Rizal meyakini para pengusaha lebih memahami kaitan estetika pemasangan reklame di lapangan. Karena pada dasarnya pengusaha menginginkan reklamenya bisa memasang produk di daerah tertentu dan menarik perhatian.
“Kami pandang di dua sisi. Satu di Pemkot dan sisi lain dari pengusaha. Komisi A ini tempatnya mengadu, dari warga sampai pengusaha. Posisi kita ada di tengah, ada fungsi pengawasan eksekutif, tentu ada pula mendengarkan suara dari masyarakat, termasuk pengusaha. Kami akan melakukan langkah-langkah supaya pengusaha ini dilibatkan dalam sejumlah rencana peraturan ke depan, meski selama ini sudah dilakukan. Mari membuat langkah bersama untuk membangun Kota Bandung yang menjadi ruang bersama,” ujar Rizal.

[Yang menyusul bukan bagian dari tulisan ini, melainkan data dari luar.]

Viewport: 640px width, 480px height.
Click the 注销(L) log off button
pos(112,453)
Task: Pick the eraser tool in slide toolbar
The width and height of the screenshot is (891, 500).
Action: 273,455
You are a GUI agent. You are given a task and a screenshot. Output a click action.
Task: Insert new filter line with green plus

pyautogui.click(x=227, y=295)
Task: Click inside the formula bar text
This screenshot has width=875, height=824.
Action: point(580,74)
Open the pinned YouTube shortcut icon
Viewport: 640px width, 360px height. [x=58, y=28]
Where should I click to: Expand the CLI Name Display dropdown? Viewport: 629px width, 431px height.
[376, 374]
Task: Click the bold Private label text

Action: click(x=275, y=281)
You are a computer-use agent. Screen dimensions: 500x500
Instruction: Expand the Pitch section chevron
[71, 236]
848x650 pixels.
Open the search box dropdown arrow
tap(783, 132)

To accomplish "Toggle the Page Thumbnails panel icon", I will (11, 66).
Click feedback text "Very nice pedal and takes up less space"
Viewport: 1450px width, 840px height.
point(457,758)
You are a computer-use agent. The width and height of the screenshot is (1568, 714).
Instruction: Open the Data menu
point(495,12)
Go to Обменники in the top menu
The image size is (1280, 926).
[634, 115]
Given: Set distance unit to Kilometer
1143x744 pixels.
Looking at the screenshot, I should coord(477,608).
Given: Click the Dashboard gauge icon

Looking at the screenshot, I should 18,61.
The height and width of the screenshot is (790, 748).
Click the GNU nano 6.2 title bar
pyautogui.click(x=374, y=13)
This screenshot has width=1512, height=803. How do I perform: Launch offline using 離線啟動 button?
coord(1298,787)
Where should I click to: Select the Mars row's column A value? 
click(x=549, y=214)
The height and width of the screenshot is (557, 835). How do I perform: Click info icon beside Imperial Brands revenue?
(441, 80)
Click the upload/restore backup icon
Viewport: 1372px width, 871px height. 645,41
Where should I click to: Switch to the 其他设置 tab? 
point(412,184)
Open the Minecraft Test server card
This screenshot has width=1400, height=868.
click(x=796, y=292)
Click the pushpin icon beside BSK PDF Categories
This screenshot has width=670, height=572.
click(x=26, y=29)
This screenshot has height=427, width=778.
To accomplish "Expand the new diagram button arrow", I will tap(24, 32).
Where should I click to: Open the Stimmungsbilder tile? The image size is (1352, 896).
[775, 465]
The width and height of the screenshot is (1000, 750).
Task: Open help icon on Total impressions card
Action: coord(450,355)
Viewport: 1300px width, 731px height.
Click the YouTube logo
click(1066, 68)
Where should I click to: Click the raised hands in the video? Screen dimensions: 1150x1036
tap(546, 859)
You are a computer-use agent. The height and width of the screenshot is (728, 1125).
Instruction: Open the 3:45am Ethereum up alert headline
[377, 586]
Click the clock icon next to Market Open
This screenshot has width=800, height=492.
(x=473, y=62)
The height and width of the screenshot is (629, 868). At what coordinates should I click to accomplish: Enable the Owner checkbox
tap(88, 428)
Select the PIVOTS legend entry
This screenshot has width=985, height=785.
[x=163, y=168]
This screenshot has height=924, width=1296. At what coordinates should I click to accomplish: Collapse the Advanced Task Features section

Plh Wali Kota Bandung Ema Sumarna mengatakan, Pemkot Bandung akan terus menertibkan reklame ilegal yang terbukti melanggar baik dari sisi zonasi maupun konten reklame.
“Pelanggaran reklame itu marak. Sudah tempat tidak seusai, kontennya juga tidak sesuai. Ini yang menjadi karut marut reklame di Kota Bandung. Saya punya keyakinan Perwal yang ada tidak ada yang bertentangan dengan peraturan yang ada. Yang ilegal ada lebih dari 650 reklame dan kita akan terus melakukan penertiban,” kata Ema.
Langkah penegakan aturan ini, kata Ema, akan menjadikan Bandung lebih tertata secara estetika sekaligus menyaring pendapatan daerah dari pajak reklame yang memiliki izin.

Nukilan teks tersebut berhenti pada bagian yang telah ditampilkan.